### Extracted entries ###

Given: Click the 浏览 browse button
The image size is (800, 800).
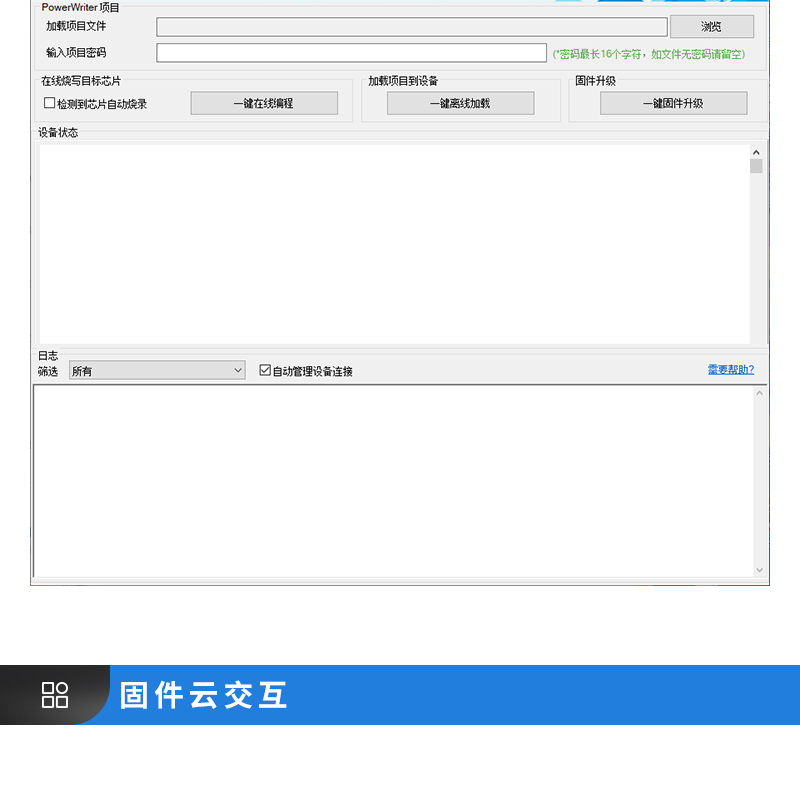Looking at the screenshot, I should pyautogui.click(x=711, y=27).
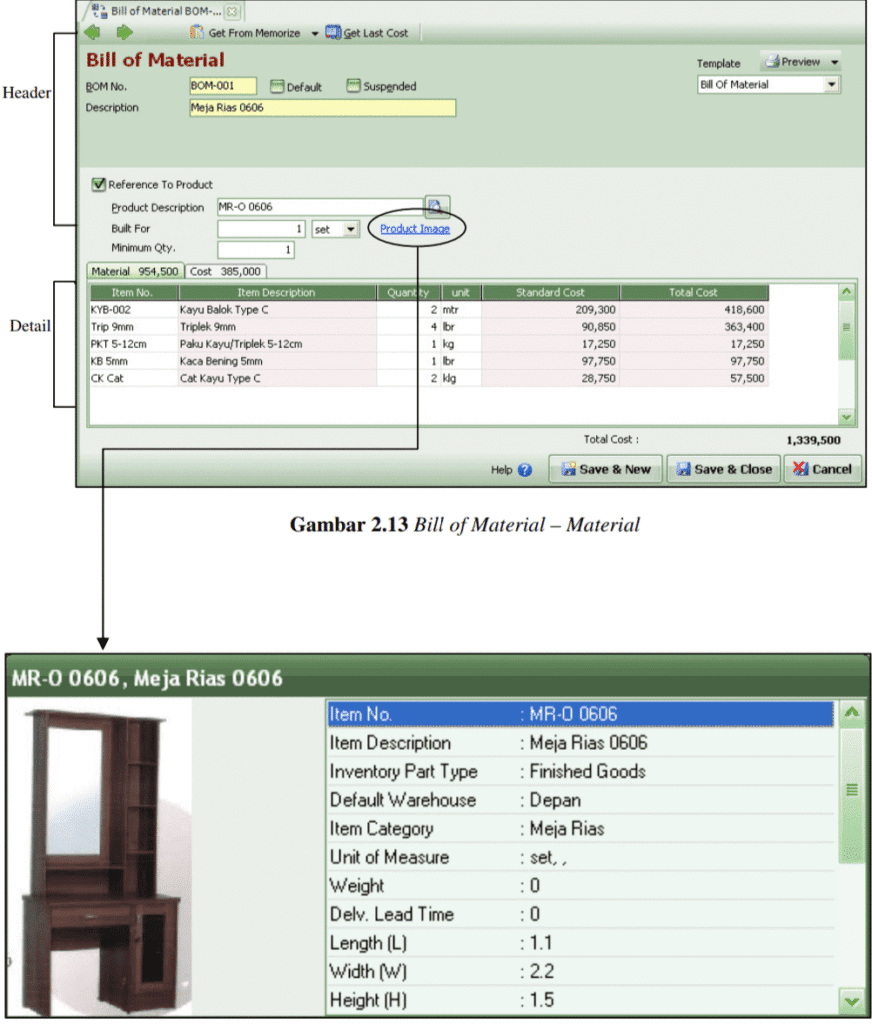Click the disk icon on Save & New
Viewport: 872px width, 1024px height.
coord(569,469)
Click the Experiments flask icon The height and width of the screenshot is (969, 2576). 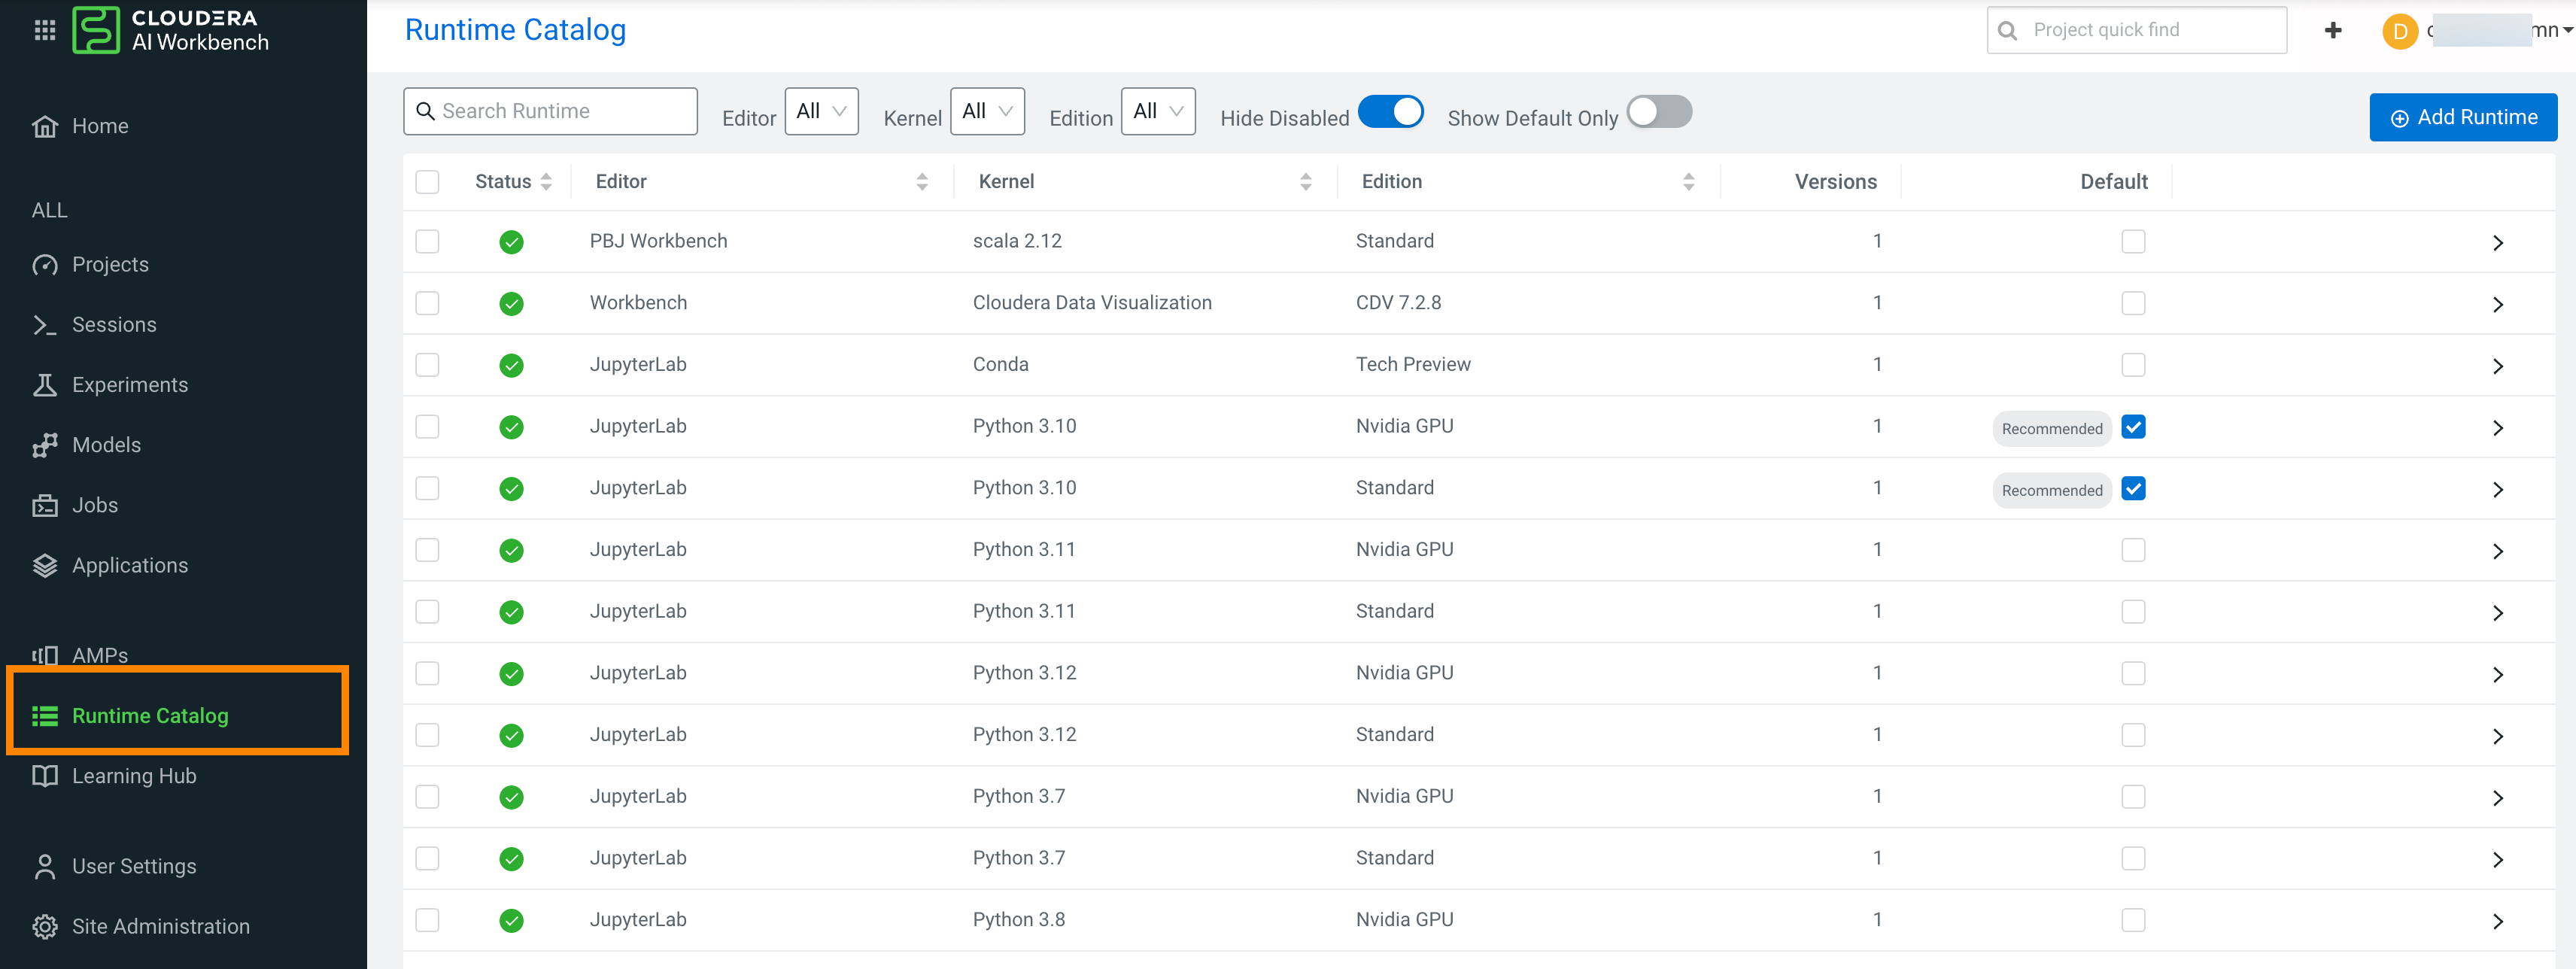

###

§ What is expected
Rewrite the listing above as a numbered list, one line per item, with blank lines left out. Keep the pictures out of the answer.

§ Response to the task
1. Given: Click the 浏览 browse button
2. The image size is (800, 800).
3. Looking at the screenshot, I should pyautogui.click(x=711, y=27).
4. Click the disk icon on Save & New
5. Viewport: 872px width, 1024px height.
6. coord(569,469)
7. Click the Experiments flask icon The height and width of the screenshot is (969, 2576). 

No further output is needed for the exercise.